(Saved entries)
⁂

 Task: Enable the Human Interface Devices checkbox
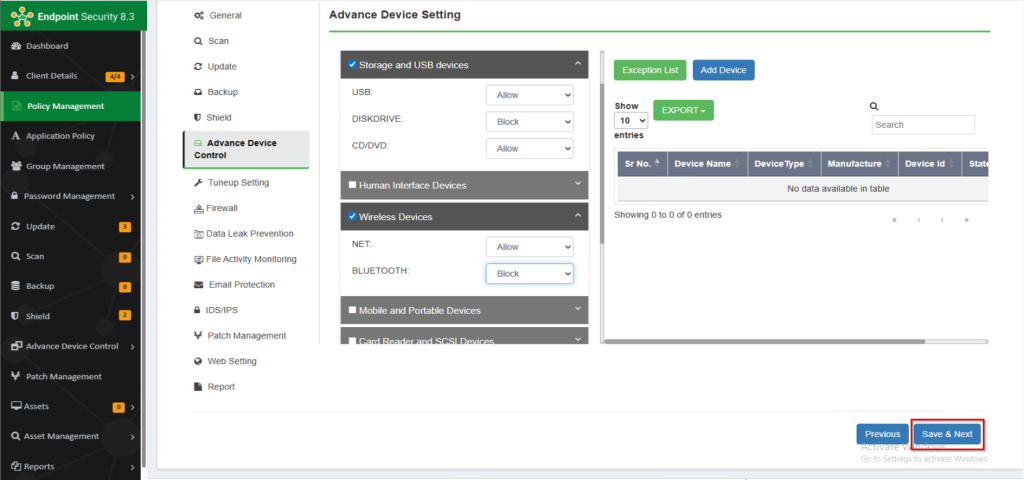[x=352, y=185]
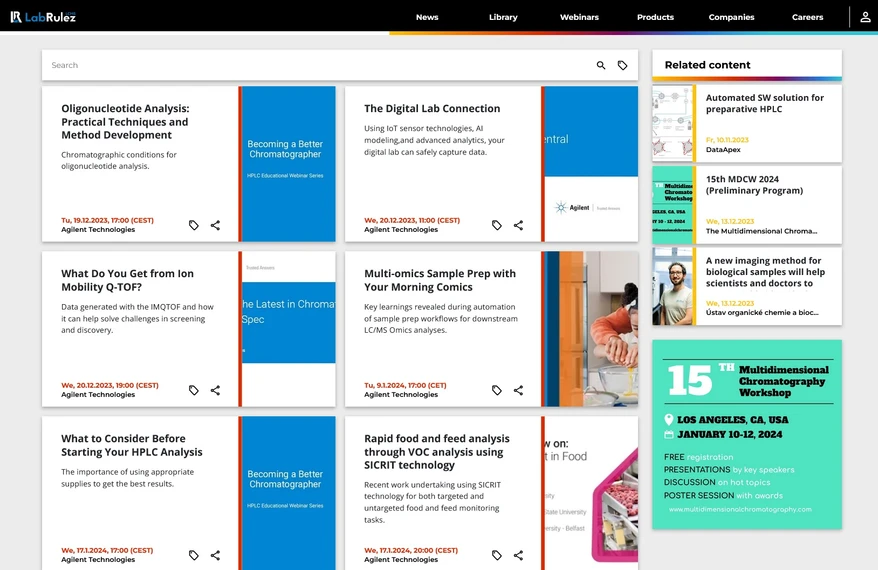
Task: Share the Ion Mobility Q-TOF webinar
Action: pos(215,390)
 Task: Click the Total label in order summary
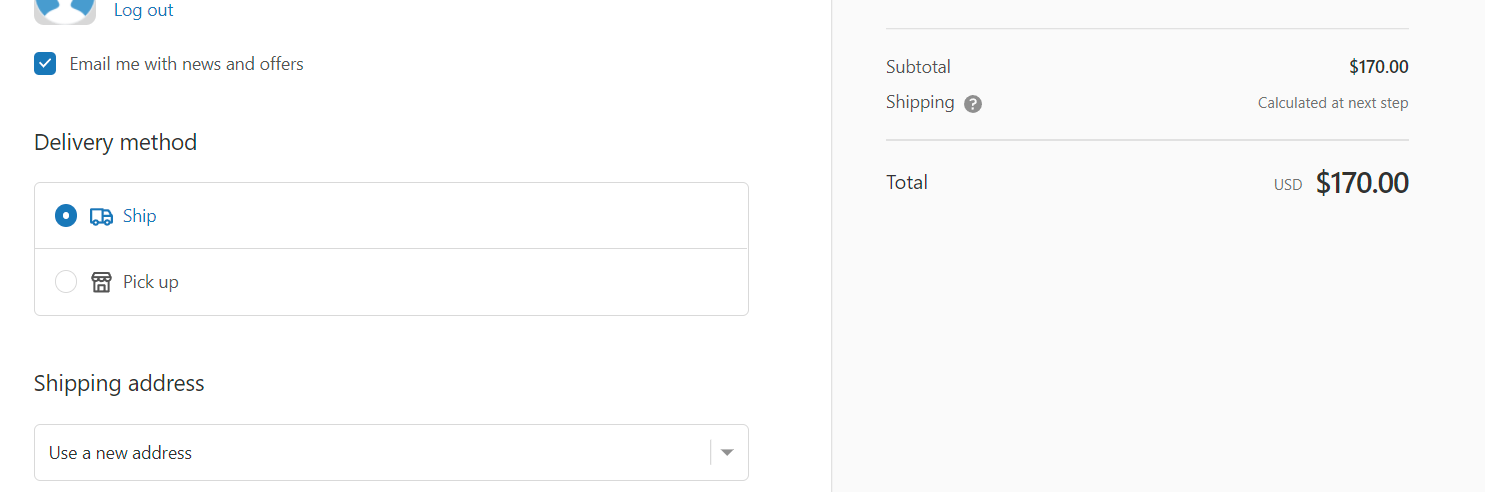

⁂

» Brief: Would you retype all the lines shown above, exactly as written and without any picture?

» Written response:
 Task: Enable the Human Interface Devices checkbox
[x=352, y=185]
Task: Share the Ion Mobility Q-TOF webinar
Action: pos(215,390)
 Task: Click the Total label in order summary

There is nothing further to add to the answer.